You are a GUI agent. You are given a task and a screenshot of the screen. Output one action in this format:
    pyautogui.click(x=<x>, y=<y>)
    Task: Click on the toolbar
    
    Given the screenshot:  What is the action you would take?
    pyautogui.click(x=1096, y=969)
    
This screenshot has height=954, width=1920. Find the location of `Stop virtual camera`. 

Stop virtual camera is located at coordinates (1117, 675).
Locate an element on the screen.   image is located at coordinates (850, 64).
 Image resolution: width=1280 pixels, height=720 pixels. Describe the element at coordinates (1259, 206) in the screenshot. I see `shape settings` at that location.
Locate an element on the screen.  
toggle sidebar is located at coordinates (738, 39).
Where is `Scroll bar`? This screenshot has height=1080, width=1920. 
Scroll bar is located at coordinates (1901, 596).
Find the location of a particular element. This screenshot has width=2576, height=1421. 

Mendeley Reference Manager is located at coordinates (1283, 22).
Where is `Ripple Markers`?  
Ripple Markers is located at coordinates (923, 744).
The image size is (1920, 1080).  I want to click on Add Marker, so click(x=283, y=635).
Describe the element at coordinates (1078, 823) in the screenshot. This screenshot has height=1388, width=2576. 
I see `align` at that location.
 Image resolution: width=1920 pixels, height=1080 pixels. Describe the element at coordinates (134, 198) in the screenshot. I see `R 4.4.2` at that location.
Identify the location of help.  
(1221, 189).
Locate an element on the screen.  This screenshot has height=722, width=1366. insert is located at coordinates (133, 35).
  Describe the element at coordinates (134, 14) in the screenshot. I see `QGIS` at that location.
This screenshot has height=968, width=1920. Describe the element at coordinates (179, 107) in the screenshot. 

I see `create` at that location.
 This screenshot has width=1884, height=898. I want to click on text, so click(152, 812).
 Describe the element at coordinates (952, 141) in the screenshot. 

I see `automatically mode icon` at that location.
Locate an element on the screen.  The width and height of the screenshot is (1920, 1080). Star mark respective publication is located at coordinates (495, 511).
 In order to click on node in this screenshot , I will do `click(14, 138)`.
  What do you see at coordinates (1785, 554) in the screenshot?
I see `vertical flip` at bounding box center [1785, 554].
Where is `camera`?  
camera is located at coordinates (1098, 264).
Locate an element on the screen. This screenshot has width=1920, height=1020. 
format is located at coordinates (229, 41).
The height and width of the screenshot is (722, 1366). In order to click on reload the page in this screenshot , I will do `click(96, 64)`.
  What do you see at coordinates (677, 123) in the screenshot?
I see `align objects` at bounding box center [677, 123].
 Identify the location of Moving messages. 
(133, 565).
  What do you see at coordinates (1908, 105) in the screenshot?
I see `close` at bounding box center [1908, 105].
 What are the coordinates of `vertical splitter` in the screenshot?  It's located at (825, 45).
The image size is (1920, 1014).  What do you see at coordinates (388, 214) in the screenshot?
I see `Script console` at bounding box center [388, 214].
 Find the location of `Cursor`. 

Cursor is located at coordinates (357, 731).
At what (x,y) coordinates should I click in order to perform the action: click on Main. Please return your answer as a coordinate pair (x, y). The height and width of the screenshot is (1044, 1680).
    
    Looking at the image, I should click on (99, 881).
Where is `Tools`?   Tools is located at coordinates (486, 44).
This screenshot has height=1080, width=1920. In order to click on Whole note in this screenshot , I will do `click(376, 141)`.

▶ _WORK TO BE COMPLETED_
Copy the data word for word, from the line that contains "This screenshot has height=954, width=1920." through the line that contains "Stop virtual camera is", with both of those lines included.

▶ _SOLUTION FOR THIS PROBLEM_
This screenshot has height=954, width=1920. Find the location of `Stop virtual camera`. 

Stop virtual camera is located at coordinates (1117, 675).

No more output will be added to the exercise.